▶ SELECTED EXCERPT
+++
“Twenty-nine years.”
Saraswati thumps her foot on the floor. “It’s been three decades. I’ve earned
an honest living and now I am called a drug dealer. Why? We can be shut down
now. How?”
1983
Saraswati arrived in
Hampi, leading her two shambling sons, Krishna Prasad and Ashok. She was 19 then,
following the trail of her husband, an English-speaking guide. He wasn’t a
permanent worker. Income was never a guarantee. He’d disappear for weeks on
sporadic tours and his promises, of money, of return were just words: old,
spent and useless.
She squatted in the ancient mantapa like most migrants. Opposite the 7th
century Virupaksha Temple. She made chai, sold chai. Saraswati would spend
hours on the banks of the Tungabhadra while her boys bathed watching the “egg
boats” ferrying people back and forth.
One warm afternoon in 1983 she crossed over to a kinder shore. To Virupapur Gadda.
There she saw something that Hampi could never offer. Calm. There was no stall in sight, no hoarding. It was rugged and spare. She had heard of travellers staying in Gadda but there were no hotels, no rooms. When she walked the quiet street for the first time, locals stared, like eyes at a peephole. She was an outsider once.
Saraswati had no plan only a tip from the egg boatman. “They live further along the banks, the hippies,” he said.
“How will I find them? How will I earn?” she had asked.
“They will find you,” he had promised.
But at first no one
came. There was nothing but hunger, time and the river.
She had seen travellers floating about the village with lean limbs and scattered
hair. She’d seen them perched on top of boulders at sunsets, singing and
playing the flute. Some lounged in hammocks staring at the sky. Most cooked on
open fires. A few got high. In the night they would disappear into the dark,
the deep.
The hippies had made the wild their home.
She walked the length of the village and up a snaky path. There were no monuments here, no mantapa to make a home. So she set up a small shack in the vacant woods.
“It was like I was the first inhabitant in a world that had just been created,” she recalls.
On the third day, as she cooked on an open fire, a traveller sauntered over. She let him eat for free. He came again the next day, with two others. She did not speak their language, nor they hers. She managed to charge them ₹5 each.
A German stopped by. He told her she was beautiful in broken Hindi. He ate with her for almost a month and then let her into a secret: “The white man loves bread.”
Together they devised a method to bake without an oven. She would place a large steel dish on the fire and sprinkle it with sand. The sand would retain heat. She’d put another dish with dough and cover it with a large dish. She’d seal it with cow dung.
+++
▶ INFORMATION GIVEN

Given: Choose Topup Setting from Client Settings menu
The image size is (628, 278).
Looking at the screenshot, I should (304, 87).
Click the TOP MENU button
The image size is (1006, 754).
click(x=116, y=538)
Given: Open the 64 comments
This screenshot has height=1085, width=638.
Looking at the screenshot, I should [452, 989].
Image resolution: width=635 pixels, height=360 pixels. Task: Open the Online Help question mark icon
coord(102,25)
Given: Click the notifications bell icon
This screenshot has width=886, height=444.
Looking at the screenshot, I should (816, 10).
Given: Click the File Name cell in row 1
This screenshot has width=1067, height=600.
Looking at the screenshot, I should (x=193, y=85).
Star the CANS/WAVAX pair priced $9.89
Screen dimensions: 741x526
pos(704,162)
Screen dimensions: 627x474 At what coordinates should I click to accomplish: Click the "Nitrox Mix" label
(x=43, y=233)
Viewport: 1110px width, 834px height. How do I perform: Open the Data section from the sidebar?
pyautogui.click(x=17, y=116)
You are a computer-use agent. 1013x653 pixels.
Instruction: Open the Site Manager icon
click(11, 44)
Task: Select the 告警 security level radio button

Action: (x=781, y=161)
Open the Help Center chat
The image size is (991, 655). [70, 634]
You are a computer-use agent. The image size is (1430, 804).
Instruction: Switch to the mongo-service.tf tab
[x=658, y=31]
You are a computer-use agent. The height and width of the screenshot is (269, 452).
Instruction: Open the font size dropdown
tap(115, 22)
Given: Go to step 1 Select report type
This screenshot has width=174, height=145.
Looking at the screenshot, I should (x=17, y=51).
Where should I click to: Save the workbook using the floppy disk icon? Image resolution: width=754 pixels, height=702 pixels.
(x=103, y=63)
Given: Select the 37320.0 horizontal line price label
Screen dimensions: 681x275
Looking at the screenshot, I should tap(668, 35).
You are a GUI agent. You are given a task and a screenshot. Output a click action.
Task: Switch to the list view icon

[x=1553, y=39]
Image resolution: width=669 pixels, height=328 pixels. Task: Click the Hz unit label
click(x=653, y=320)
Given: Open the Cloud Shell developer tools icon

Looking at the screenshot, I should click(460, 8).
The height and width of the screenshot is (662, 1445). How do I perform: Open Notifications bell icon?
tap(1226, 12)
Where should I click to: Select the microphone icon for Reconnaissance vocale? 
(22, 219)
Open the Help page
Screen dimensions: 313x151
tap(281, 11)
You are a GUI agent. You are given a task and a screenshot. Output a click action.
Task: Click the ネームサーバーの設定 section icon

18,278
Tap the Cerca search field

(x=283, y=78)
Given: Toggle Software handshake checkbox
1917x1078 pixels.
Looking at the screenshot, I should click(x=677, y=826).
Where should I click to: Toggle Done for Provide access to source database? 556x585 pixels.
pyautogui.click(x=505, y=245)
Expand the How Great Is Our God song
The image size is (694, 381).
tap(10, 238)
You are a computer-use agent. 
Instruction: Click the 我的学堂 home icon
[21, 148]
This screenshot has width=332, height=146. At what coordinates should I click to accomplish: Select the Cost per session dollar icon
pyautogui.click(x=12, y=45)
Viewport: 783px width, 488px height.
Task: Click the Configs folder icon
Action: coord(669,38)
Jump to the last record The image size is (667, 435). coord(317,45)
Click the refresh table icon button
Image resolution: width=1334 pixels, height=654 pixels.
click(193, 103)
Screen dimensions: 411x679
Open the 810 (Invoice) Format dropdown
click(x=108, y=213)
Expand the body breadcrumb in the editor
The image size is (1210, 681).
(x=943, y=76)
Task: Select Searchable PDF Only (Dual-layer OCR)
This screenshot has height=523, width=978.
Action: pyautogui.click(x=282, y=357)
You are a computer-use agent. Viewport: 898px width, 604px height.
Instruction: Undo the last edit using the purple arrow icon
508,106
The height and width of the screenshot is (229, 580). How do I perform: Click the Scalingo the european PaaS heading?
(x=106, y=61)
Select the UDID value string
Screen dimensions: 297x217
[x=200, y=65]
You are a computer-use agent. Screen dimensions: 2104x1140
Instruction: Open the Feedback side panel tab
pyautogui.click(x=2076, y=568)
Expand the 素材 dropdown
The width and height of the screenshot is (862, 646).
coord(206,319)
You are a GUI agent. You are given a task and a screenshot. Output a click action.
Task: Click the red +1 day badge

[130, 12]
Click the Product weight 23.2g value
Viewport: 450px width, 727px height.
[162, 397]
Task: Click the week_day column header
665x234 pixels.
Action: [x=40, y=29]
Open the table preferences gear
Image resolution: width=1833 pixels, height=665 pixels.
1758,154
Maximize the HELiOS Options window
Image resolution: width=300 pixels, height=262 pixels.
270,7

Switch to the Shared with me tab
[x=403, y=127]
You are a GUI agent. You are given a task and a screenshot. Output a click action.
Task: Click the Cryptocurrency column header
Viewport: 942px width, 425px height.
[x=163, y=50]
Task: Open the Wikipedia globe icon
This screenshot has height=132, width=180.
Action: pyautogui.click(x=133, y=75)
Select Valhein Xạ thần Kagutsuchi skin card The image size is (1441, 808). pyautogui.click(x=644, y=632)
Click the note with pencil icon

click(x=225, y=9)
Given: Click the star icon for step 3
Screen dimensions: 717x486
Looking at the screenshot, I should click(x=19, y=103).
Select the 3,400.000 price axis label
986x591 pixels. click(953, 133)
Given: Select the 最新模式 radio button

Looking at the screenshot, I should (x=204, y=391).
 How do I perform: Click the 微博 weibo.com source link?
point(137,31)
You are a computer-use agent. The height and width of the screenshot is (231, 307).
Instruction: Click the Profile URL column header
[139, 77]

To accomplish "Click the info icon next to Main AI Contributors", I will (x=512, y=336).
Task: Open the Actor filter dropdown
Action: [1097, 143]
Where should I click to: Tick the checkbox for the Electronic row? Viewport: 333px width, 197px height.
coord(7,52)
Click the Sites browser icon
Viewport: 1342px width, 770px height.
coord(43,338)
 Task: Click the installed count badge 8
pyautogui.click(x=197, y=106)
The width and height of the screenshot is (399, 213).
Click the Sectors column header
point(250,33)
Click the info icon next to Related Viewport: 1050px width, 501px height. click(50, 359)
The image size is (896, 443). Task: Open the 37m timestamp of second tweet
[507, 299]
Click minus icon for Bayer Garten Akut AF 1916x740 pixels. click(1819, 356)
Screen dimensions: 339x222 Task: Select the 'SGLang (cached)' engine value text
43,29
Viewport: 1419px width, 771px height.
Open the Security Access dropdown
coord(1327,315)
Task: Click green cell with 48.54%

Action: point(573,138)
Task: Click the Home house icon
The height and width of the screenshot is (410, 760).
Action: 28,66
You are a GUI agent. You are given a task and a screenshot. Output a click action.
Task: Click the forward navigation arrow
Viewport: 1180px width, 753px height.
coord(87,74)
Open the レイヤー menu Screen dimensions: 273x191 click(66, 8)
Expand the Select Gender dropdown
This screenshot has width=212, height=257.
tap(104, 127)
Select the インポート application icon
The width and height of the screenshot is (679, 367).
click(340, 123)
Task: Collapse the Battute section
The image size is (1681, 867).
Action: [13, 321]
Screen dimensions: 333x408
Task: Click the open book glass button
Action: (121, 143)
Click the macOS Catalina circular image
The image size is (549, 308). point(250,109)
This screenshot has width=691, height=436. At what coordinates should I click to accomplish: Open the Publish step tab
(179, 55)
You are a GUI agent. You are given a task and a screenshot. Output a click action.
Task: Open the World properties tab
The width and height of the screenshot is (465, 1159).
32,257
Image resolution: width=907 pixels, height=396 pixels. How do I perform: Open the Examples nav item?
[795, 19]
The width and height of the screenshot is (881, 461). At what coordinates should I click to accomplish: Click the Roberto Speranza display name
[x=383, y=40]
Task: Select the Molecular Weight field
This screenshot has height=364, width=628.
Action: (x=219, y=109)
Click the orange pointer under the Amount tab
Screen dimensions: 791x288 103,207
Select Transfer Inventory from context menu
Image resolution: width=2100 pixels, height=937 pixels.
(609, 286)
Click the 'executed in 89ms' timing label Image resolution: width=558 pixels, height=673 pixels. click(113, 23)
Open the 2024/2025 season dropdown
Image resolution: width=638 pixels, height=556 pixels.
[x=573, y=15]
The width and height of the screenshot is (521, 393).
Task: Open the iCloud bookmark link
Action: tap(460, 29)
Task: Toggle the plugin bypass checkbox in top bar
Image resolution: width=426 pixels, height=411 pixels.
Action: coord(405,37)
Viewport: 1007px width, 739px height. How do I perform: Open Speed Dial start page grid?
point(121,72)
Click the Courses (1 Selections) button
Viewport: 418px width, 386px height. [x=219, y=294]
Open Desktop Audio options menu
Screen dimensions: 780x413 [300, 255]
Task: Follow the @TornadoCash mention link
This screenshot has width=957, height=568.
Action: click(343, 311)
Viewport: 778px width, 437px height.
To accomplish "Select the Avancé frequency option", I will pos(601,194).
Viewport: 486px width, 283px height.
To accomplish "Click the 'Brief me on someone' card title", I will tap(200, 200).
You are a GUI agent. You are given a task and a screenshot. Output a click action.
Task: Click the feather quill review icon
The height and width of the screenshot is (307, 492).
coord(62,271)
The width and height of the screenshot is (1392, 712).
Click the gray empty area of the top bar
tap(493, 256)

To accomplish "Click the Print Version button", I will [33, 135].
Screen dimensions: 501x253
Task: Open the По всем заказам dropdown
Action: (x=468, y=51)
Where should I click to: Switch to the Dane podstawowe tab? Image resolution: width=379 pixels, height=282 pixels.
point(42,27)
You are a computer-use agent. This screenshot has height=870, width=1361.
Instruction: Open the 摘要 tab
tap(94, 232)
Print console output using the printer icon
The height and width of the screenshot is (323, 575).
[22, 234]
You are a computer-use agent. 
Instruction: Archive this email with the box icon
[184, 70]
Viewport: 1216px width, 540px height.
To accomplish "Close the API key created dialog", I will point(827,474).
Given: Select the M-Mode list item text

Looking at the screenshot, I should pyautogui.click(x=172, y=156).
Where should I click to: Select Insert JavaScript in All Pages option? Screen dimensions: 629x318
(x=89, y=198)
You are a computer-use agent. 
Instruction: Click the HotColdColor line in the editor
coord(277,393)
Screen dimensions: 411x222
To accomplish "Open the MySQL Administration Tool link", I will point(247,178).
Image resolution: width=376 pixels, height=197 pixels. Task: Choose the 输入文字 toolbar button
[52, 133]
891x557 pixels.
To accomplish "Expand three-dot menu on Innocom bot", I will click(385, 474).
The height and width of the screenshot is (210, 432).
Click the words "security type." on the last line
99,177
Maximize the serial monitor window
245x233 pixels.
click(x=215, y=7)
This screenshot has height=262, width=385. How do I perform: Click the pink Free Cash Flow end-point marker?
+++
▶ AIM A
Name every place or landmark that the Saraswati passage mentions by its proper name.
▶ AIM B
Answer these questions from the Saraswati passage, one per line:
(i) How old was Saraswati when she arrived in Hampi?
(ii) How much did she charge each of the travellers who came with the first one?
(iii) What did she sprinkle on the steel dish to hold the heat?
▶ AIM C
Print the stretch of the Saraswati passage from "But at first" through "wild their home.".
The listing comes from a separate source and has no connection to the Saraswati passage.

▶ FULL OUTPUT A
Hampi, the Virupaksha Temple, the Tungabhadra, Virupapur Gadda

▶ FULL OUTPUT B
(i) She was 19.
(ii) ₹5 each.
(iii) Sand.

▶ FULL OUTPUT C
But at first no one
came. There was nothing but hunger, time and the river.
She had seen travellers floating about the village with lean limbs and scattered
hair. She’d seen them perched on top of boulders at sunsets, singing and
playing the flute. Some lounged in hammocks staring at the sky. Most cooked on
open fires. A few got high. In the night they would disappear into the dark,
the deep.
The hippies had made the wild their home.